My friend and colleague Kirk Borne, of George Mason University, is a specialist in the modern field of data mining and astroinformatics. I was delighted to learn that he was giving a talk on an introduction to this topic as part of the Space Telescope Engineering and Technology Colloquia, and so I watched on the webcast. You can watch the presentation on-line, and you can download the slides from the same page. The presentation is a comprehensive introduction to data mining in astronomy, and I recommend it if you want to grasp the essentials of the field.
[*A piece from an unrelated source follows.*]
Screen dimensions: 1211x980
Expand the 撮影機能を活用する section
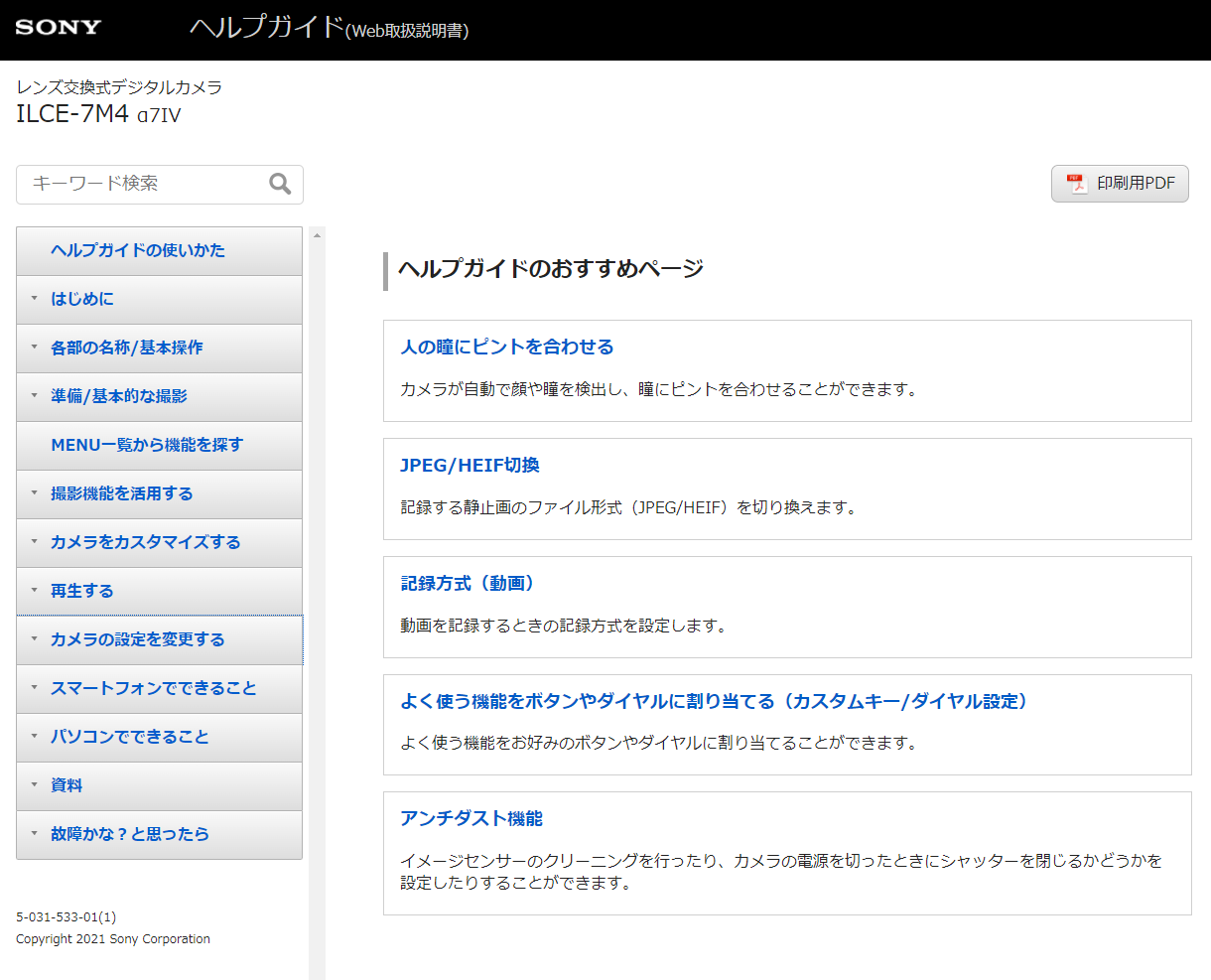coord(122,493)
Kirk began by reminding us that responding to the data tsunami is a national priority in essentially all fields of science – a number of nationally commissioned working groups have been unanimous in reaching this conclusion and in emphasizing the need for scientific and educational programs in data mining. The slides give a list of publications in this area.
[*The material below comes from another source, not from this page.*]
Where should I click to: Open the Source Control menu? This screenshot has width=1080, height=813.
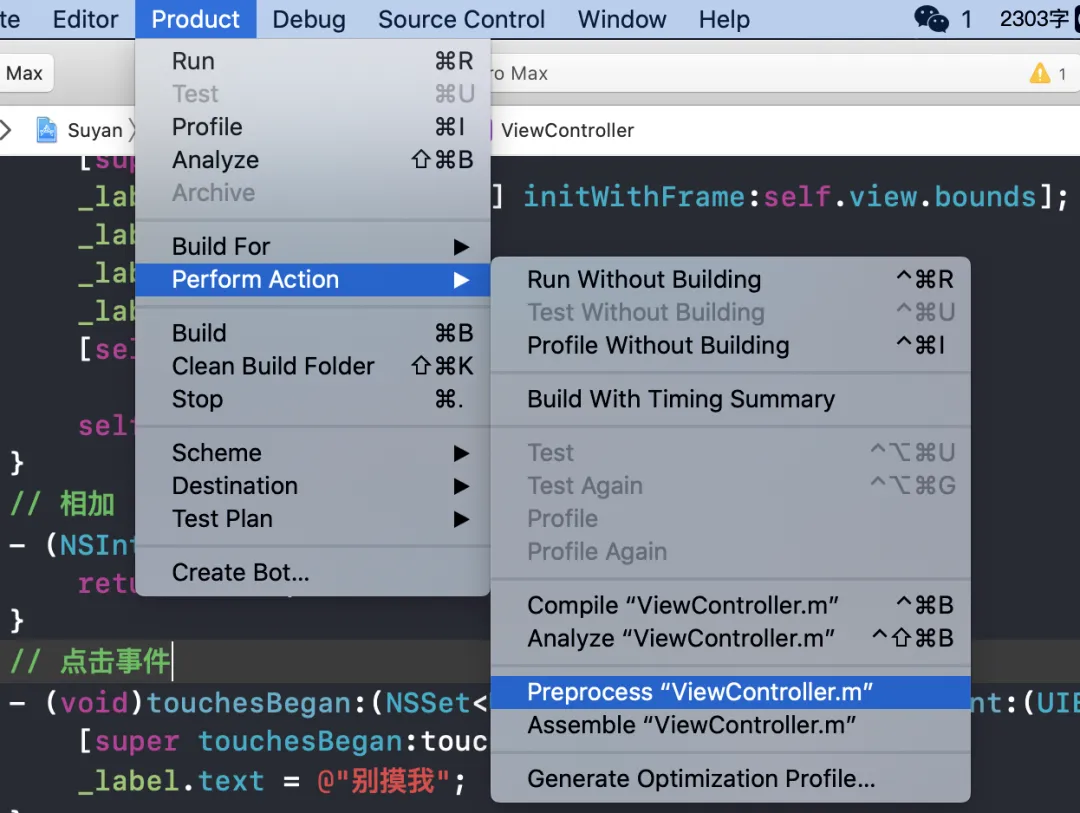[x=462, y=19]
More data implies much more than more just greater volume. Kirk lists and describes the characteristics that accompany volume: variety (complexity), velocity (data rate), veracity (validating inference based models), as well as variability, venue, vocabulary and value. These characteristics mean that we need fundamentally new approaches to mining and aggregating data if we are to get maximum return on the investment. And businesses have begun to offer positions for data scientists who can develop these new approaches, and are compensating then handsomely. If, in these tough times, you are looking for a career direction with good prospects, see this article on “Turning Data Into Gold.”
While astronomy has always been a data-driven science, it is now data-intensive. That is, the data themselves enable new research, a field known as astroinformatics. Broadly speaking, this involves the application of machine learning (“Knowledge Discovery in Databases”) to big data. There are four classes of machine learning problems in big-data science:
- Correlation Discovery.
- Class Discovery.
- Novelty Discovery.
- Association Discovery
Kirk described sample problems in each area. After discussing the architecture of machine based learning systems, he ended by describing the data mining challenges posed by the data produced by the Large Synoptic Survey Telescope. When operational near the end of this decade, it will generate 20 TB of data each night, and in ten years of operations, it will produce enough data to full a football stadium with 200 million CDs.